Europeanization as field emergence

The Eurocratic field incorporates all actors dedicated to European integration and the functioning of EU institutions (EP, European Council, lobbyists, etc.). Their actions have been described in terms of multiple, cumulative compromises that gradually establish a common frame of ideals, procedures, historical references and political culture (Georgakakis and Rowell 2013, pp. 3–6). Anticommunist entrepreneurs’ efforts in this field had two principal dimensions: Firstly, by leveraging many of the institutional mechanisms deployed by their Western precursors in enshrining a European memory of the Holocaust, they sought an EU-level condemnation of communism; secondly, by establishing an institutional foothold in the European Union through the Platform of European Memory and Conscience, they engendered novel, joint practices—such as the travelling exhibit—that aimed to protect their institutes from domestic political contingency. Crucially, they found a conjuncture that was ripe for an EU-wide reckoning with communism. In 2007, the European Union approved a law against Holocaust denial just as the twentieth anniversary of the fall of the Berlin Wall approached.

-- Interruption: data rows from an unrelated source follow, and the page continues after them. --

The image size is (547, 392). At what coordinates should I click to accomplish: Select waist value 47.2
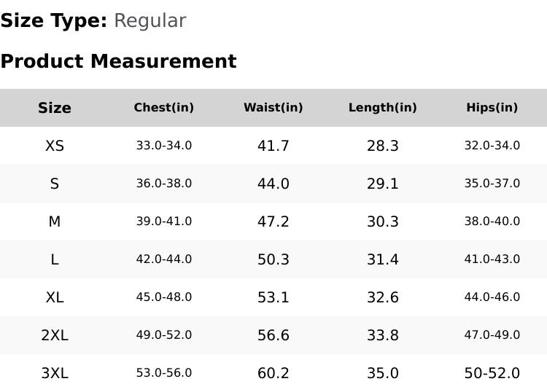click(x=274, y=222)
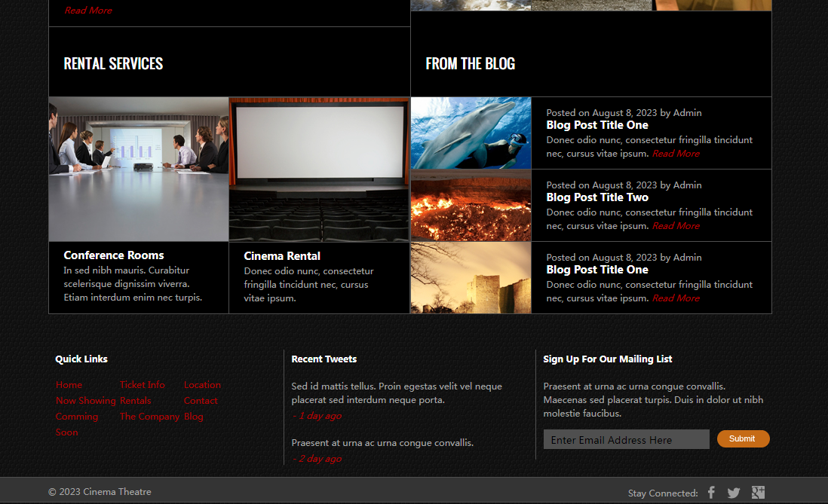Open the Cinema Rental heading
Viewport: 828px width, 504px height.
[x=282, y=256]
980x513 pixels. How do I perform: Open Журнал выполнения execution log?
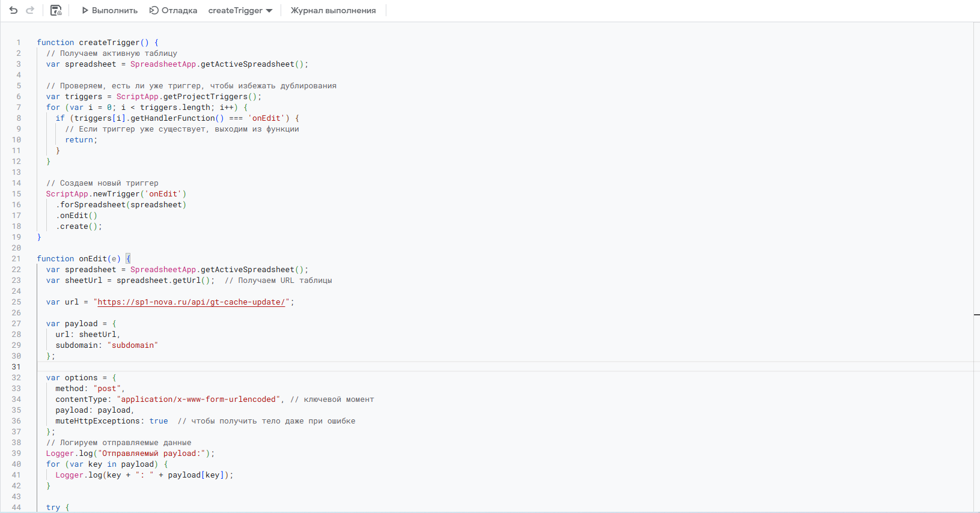click(x=333, y=10)
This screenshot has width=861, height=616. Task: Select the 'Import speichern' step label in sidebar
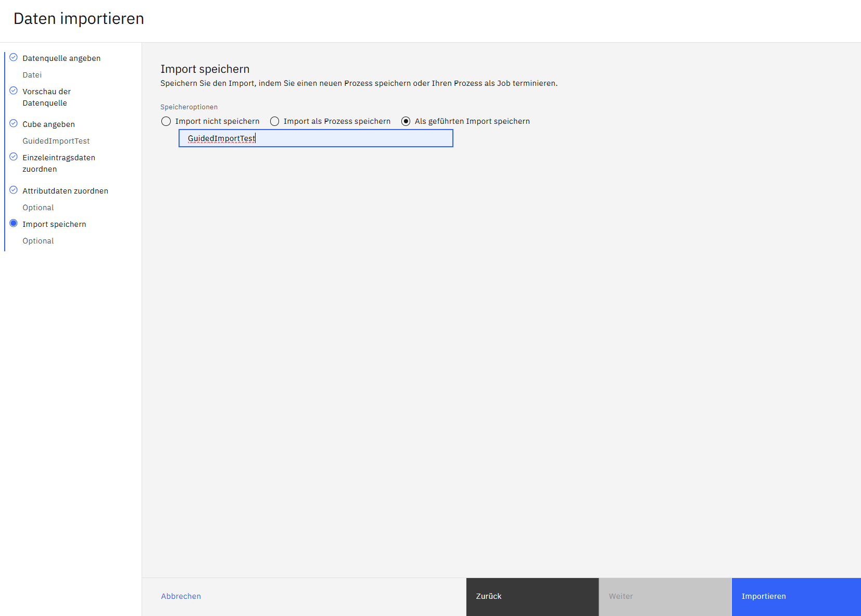(x=54, y=224)
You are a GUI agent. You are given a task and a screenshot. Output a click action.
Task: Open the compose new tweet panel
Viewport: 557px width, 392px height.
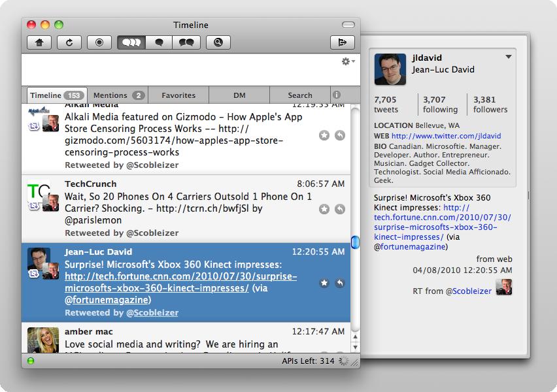tap(342, 42)
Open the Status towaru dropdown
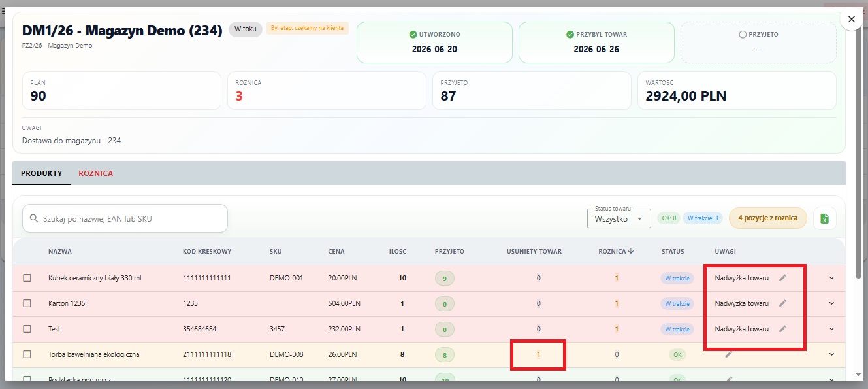 tap(619, 218)
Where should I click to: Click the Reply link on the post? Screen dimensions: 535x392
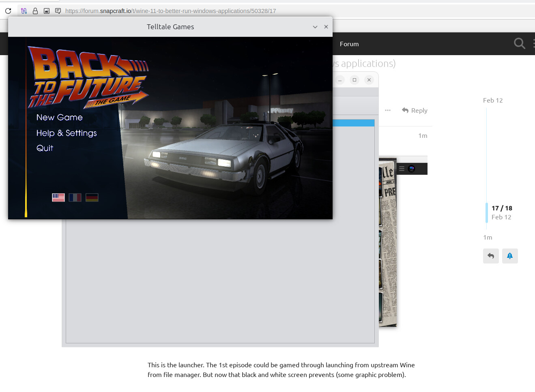pos(415,110)
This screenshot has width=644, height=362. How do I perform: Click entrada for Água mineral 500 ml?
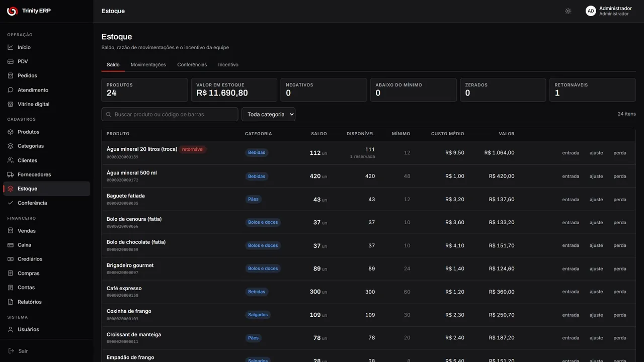point(571,176)
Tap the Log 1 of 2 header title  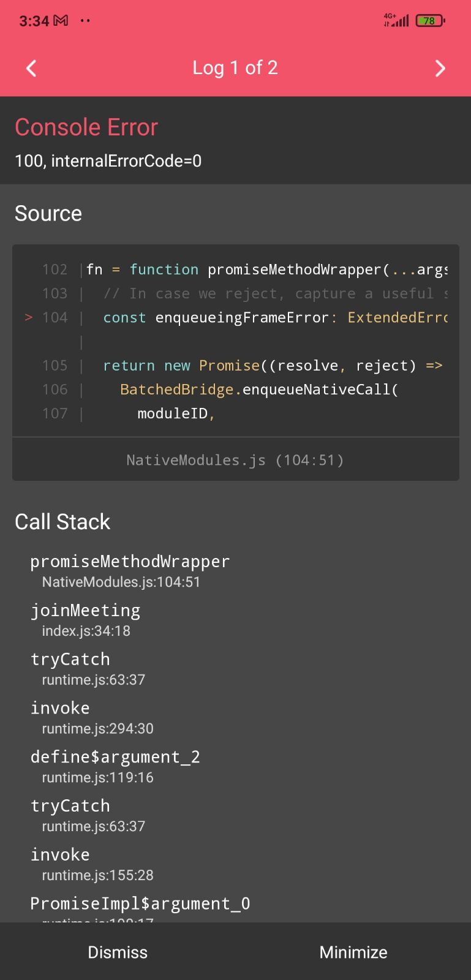point(235,68)
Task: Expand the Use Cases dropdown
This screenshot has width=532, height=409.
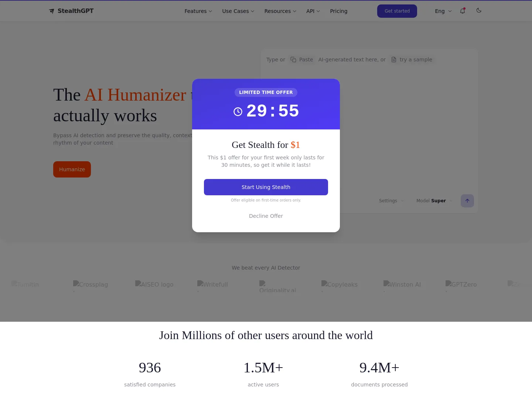Action: pyautogui.click(x=238, y=11)
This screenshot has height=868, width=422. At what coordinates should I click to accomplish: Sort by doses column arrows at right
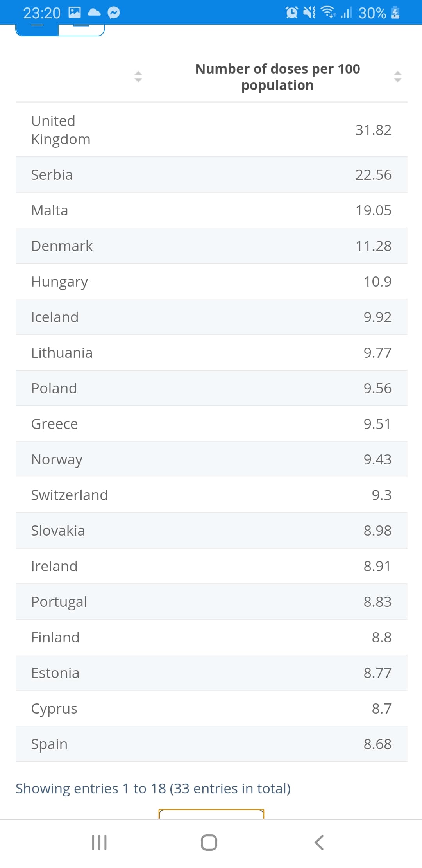pos(397,77)
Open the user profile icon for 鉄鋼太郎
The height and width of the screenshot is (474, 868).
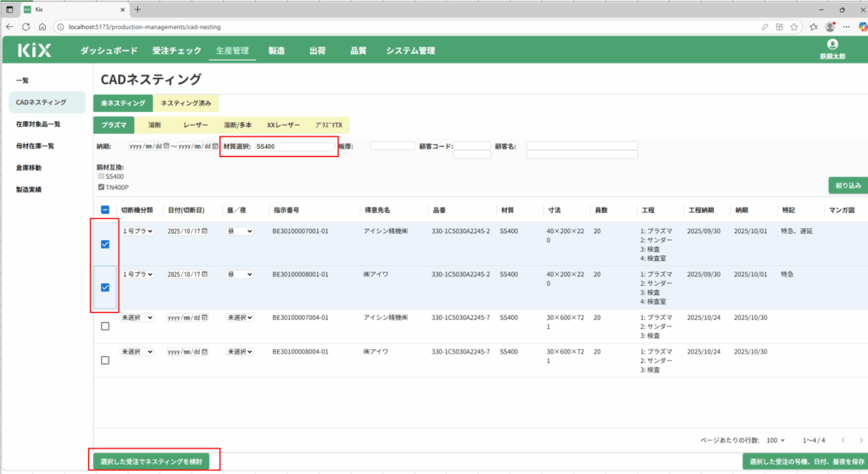(832, 44)
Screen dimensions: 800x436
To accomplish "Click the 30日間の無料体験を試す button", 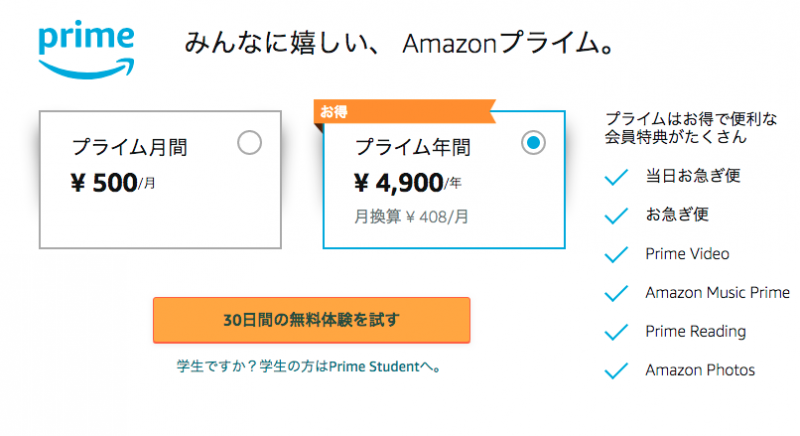I will point(312,320).
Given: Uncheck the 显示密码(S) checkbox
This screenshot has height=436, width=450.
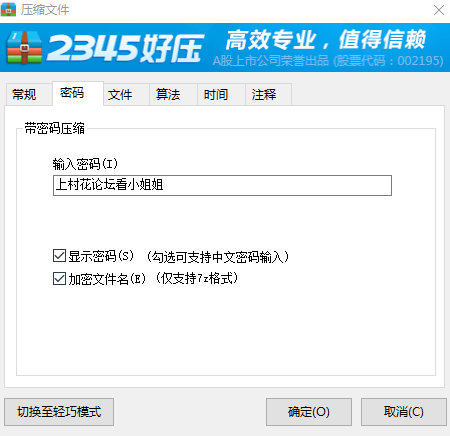Looking at the screenshot, I should pyautogui.click(x=59, y=256).
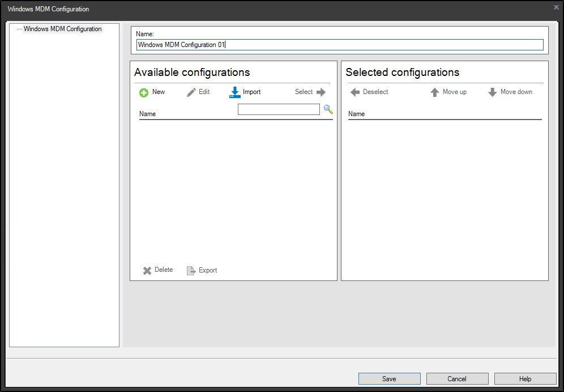Sort by Name in Available configurations
The width and height of the screenshot is (564, 392).
pyautogui.click(x=148, y=114)
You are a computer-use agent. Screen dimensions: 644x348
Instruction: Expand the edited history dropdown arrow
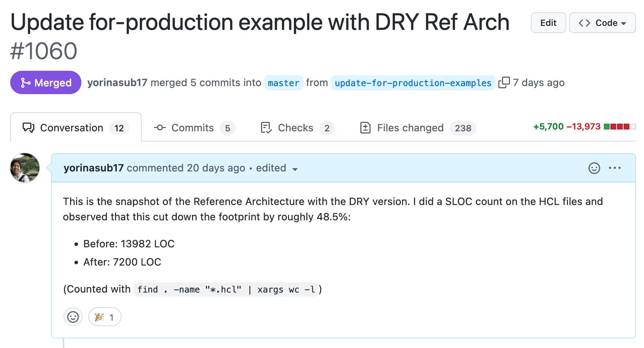click(x=295, y=169)
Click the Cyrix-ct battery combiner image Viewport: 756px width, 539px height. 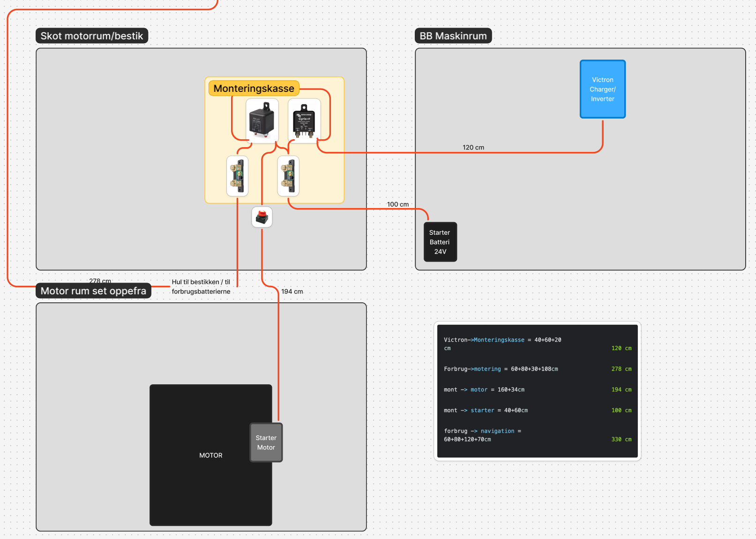pyautogui.click(x=304, y=120)
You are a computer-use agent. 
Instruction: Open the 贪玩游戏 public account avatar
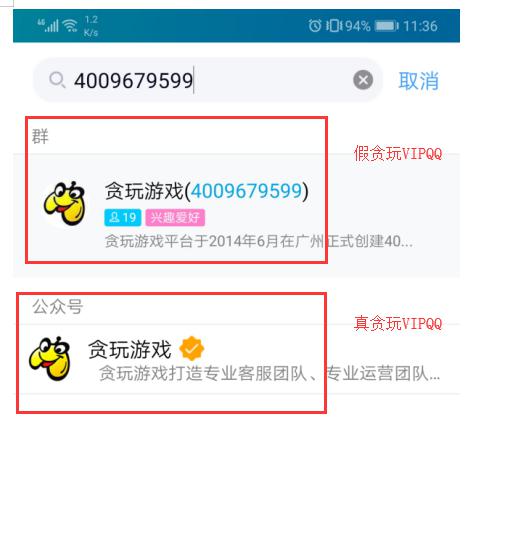pos(50,358)
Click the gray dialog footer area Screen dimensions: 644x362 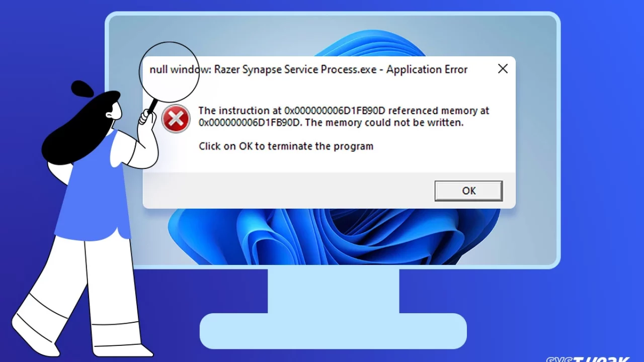[329, 191]
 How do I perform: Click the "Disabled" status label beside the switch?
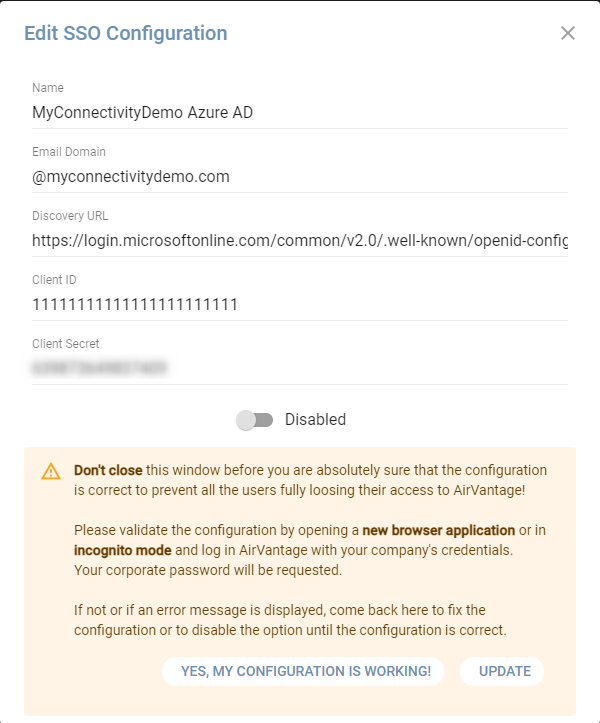pos(315,420)
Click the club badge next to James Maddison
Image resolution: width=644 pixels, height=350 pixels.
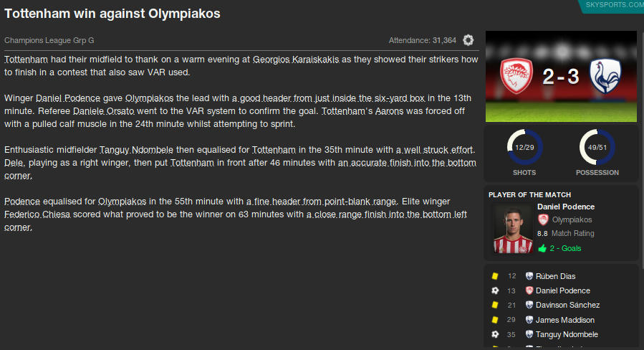(529, 320)
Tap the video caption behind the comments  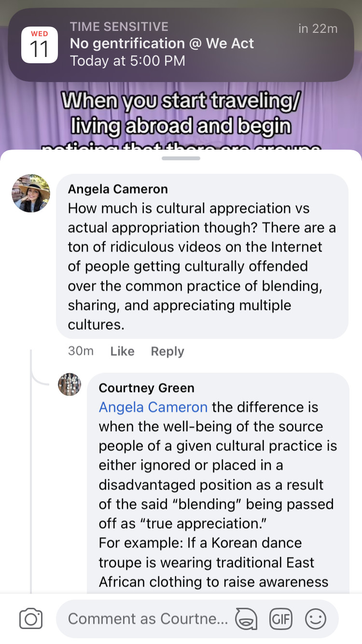[x=181, y=113]
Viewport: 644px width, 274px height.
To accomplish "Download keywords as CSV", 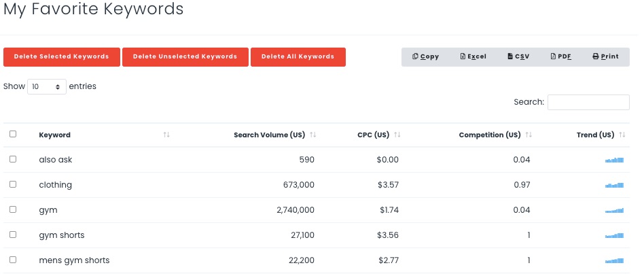I will click(518, 56).
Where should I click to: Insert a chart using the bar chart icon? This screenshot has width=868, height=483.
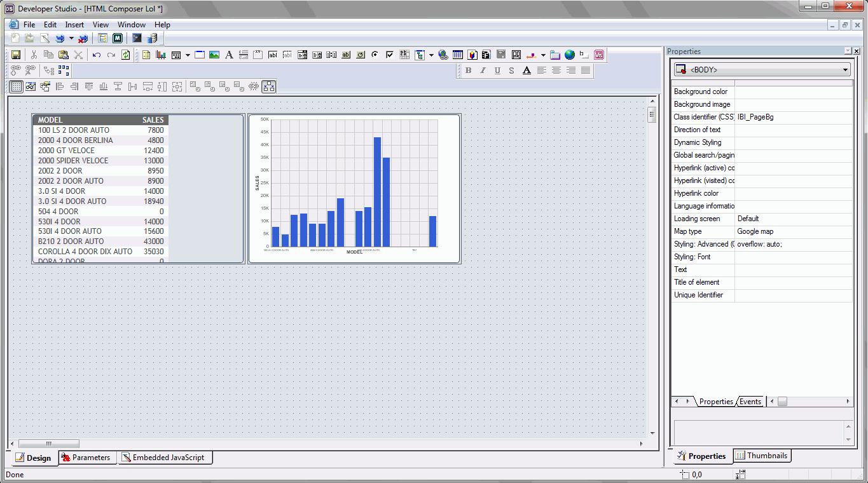161,55
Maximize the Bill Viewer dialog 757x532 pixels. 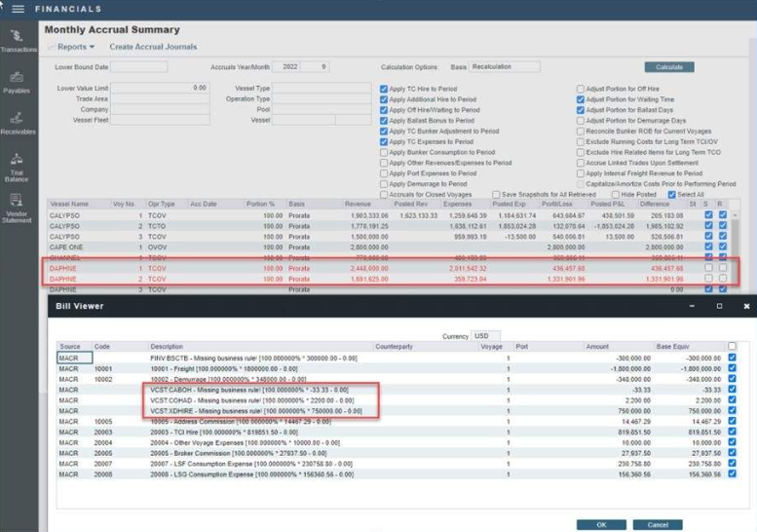719,306
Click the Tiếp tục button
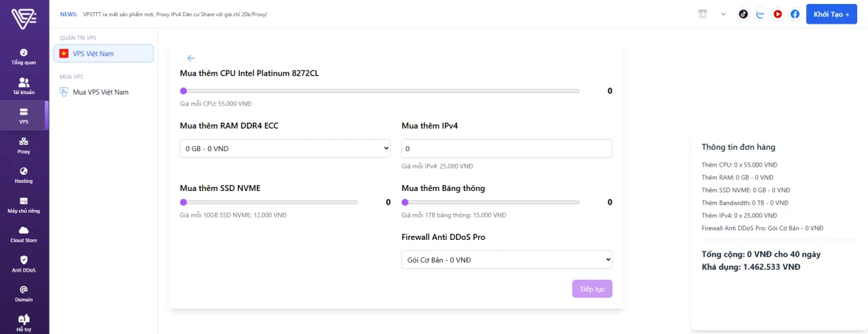The height and width of the screenshot is (334, 868). point(592,289)
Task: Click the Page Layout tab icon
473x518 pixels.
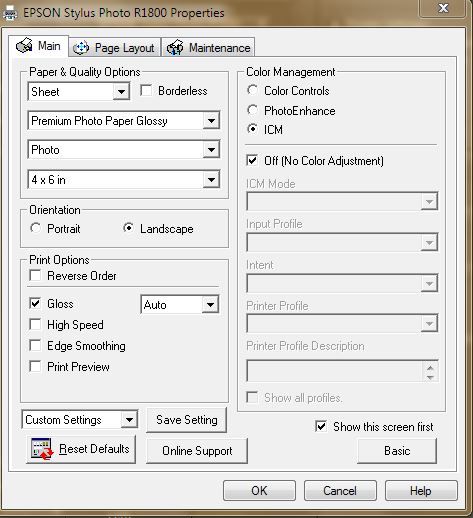Action: pos(81,48)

Post-communist countries demanded provisions against the denial of “communist crimes” in vain, but successfully compelled EU justice commissioner Franco Frattini to organize a public hearing on Stalin-era crimes, thereby introducing the topic of Nazi-communist equivalence into the EU agenda (Rees 2010, p. 231). More importantly, a favorable political constellation yielded the support of the rotating EU presidenciesFootnote 4 of Slovenia (2008), Czech Republic (2009), Hungary (2011), and Poland (2011). Friendly governments were at the helm of all four presidencies, while their temporal proximity proved decisive to a sustained intervention deep into the Eurocratic field.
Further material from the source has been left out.